TASKS ::
[1] Copy out the passage of the E-Smith and Mandrake forum thread between "You will then" and "the SME Server.", inclusive.
[2] In the E-Smith and Mandrake forum thread, why will the clients automatically mount drives from the SME server when they start? Answer in one to three sentences.

SELECTED EXCERPT ::
::::::
E-Smith and Mandrake 9.0
« on: January 15, 2003, 03:27:54 AM »
I would like to setup a network with E-Smith 5.5 as the server/gateway/DHCP and about 4 mandrake 9.0 clients.  

I would like to be able to use one userid and password and be able to map I-bays and users home directory.  

I assume samba would be the way to go.  Could anyone help please?

kind regards,

Ashley

Bob Todd

Re: E-Smith and Mandrake 9.0
« Reply #1 on: January 15, 2003, 03:35:50 AM »
Samba ? Samba is used to hook-up Windows clients - so thats not going to be the best way forward. Maybe someone in here who uses linux clients can advise on their setup. I only use Windoze clients on my network so far.

schotty

Re: E-Smith and Mandrake 9.0
« Reply #2 on: January 15, 2003, 12:28:32 PM »
Very easy.

Lookup FSTAB on the internet or man fstab (man mount wont kill you either :-) )

If you make changes to the etc/fstab (datei responsible for the mounting of drives) then when the clients start they will automaticaly mount the drives from sme server (as long as you have made the changes to etc/fstab)

Basicaly to mount a network drive the command is :

mount -t smbfs -o username=NAME //SMESERVERNAME/SHARENAME /MOUNTPOINT

You will then be asked for the password of USERNAME. If you enter the correct password then /MOUNTPOINT will know be mapped to a directory on the SME Server.



cheers


schotty

Michael Soulier

Re: E-Smith and Mandrake 9.0
« Reply #3 on: January 15, 2003, 09:09:40 PM »
::::::
[Stored data entries]
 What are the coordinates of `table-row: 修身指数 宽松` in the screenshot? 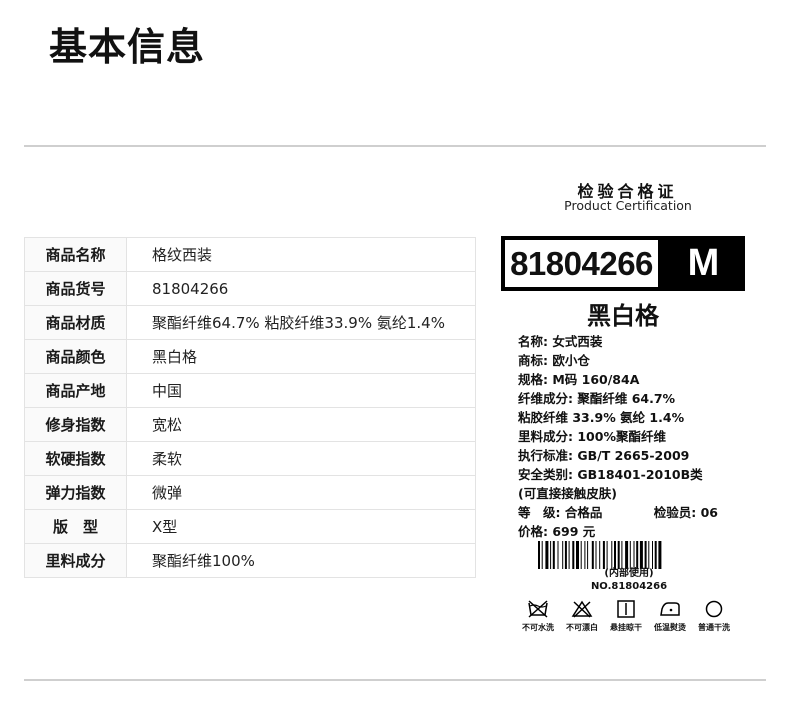 It's located at (250, 424).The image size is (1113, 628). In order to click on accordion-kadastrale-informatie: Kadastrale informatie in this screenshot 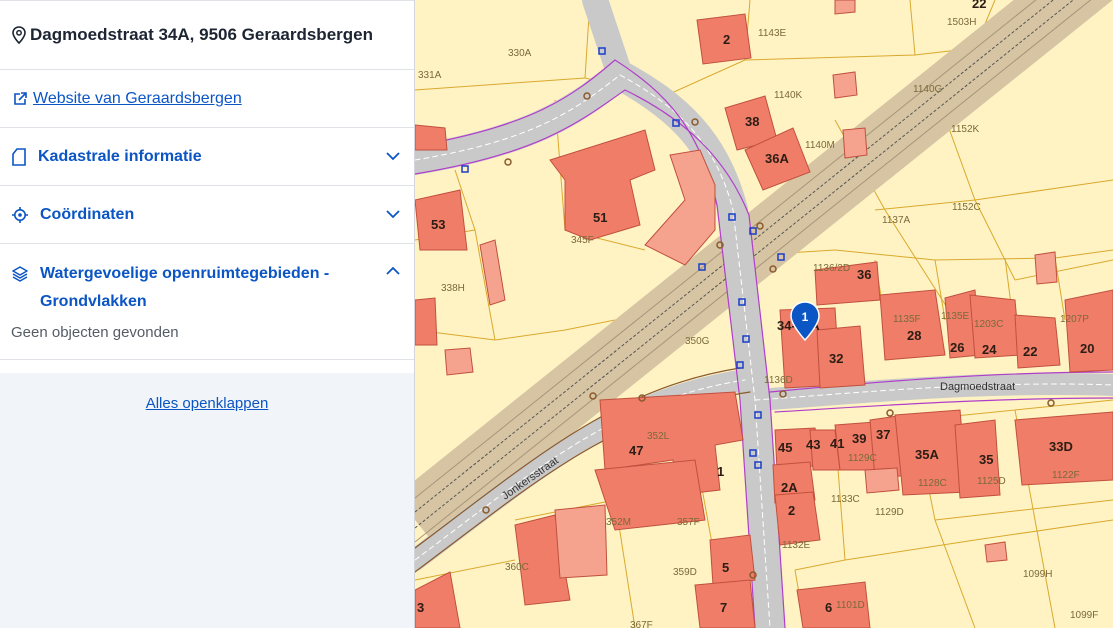, I will do `click(207, 157)`.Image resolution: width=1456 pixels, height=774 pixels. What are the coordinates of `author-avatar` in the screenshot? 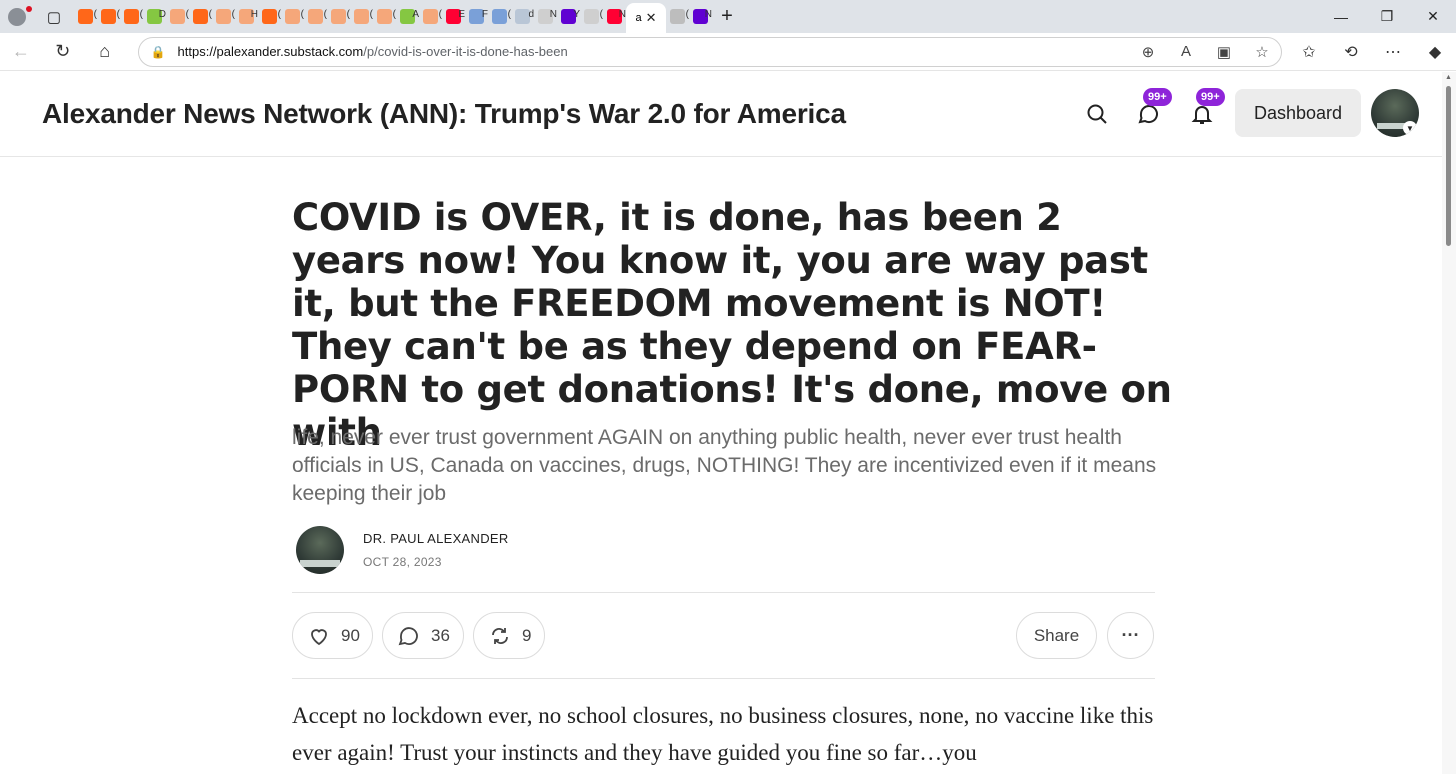 It's located at (320, 550).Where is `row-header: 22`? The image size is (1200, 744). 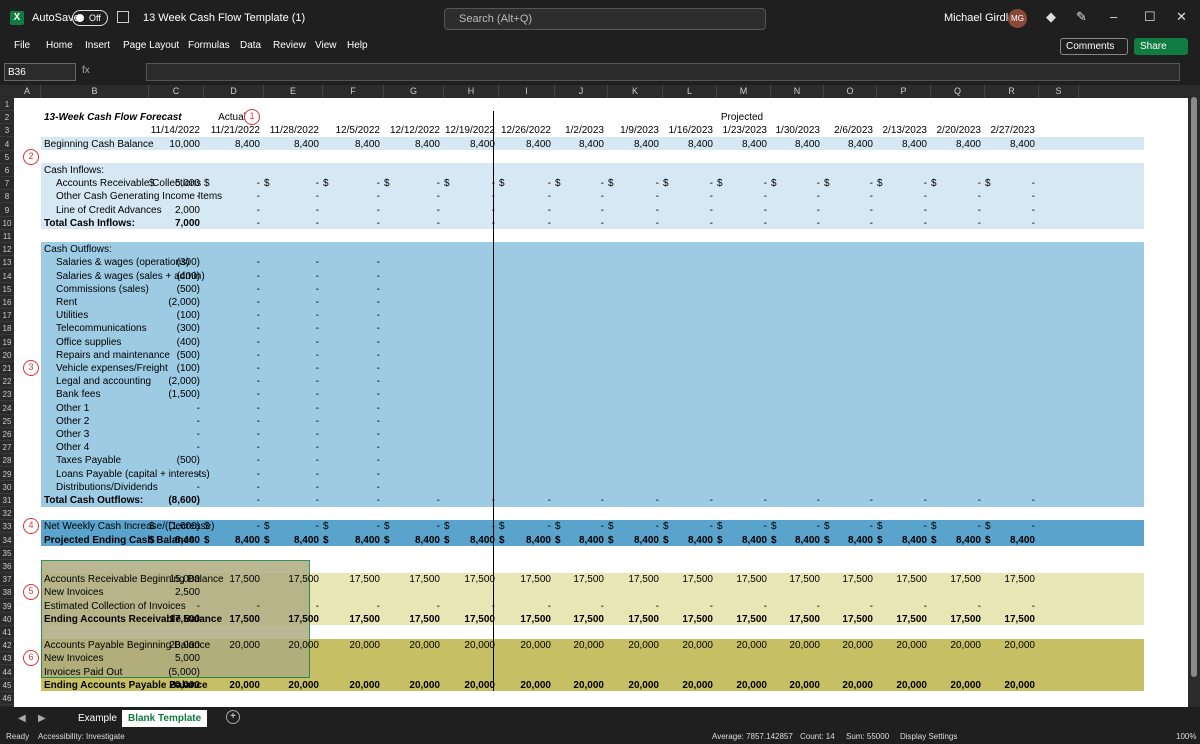 row-header: 22 is located at coordinates (7, 382).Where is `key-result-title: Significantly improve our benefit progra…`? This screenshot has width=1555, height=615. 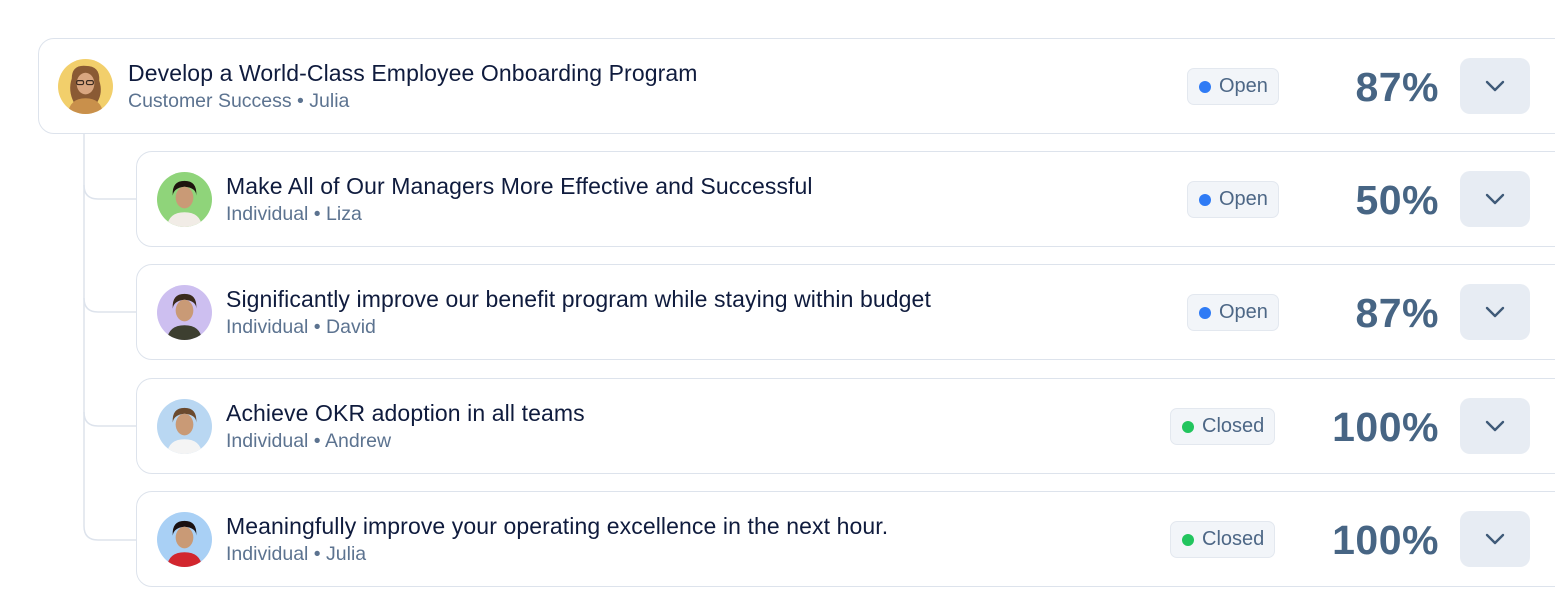 key-result-title: Significantly improve our benefit progra… is located at coordinates (578, 299).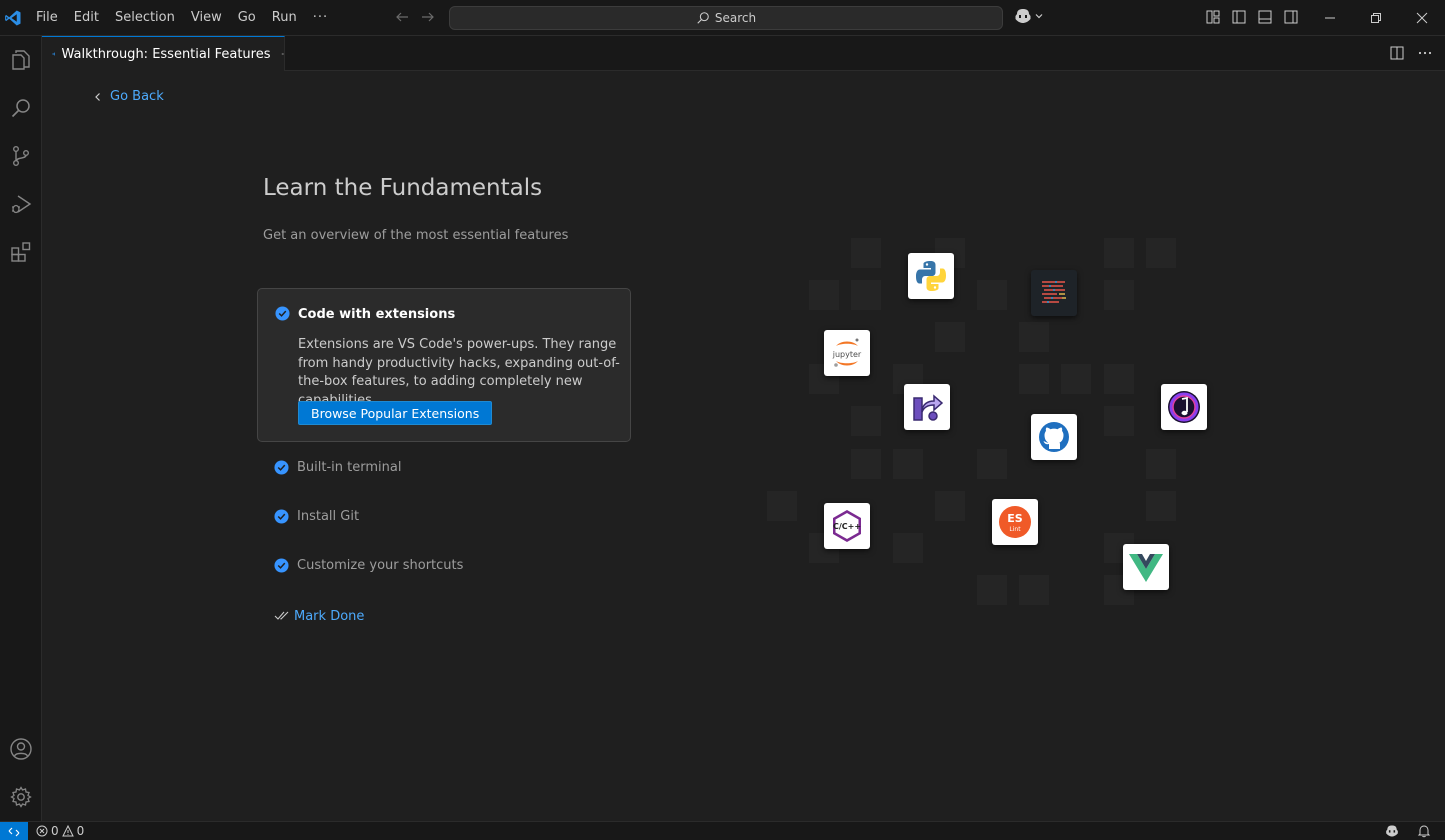 The image size is (1445, 840). What do you see at coordinates (1397, 53) in the screenshot?
I see `split-editor-icon` at bounding box center [1397, 53].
::::::
ANSWERS TO THE EXERCISES ::
[1]
You will then be asked for the password of USERNAME. If you enter the correct password then /MOUNTPOINT will know be mapped to a directory on the SME Server.

[2] They will mount the drives automatically because changes have been made to etc/fstab, the file responsible for mounting drives. Once those changes are in place, the mounts happen whenever the clients start.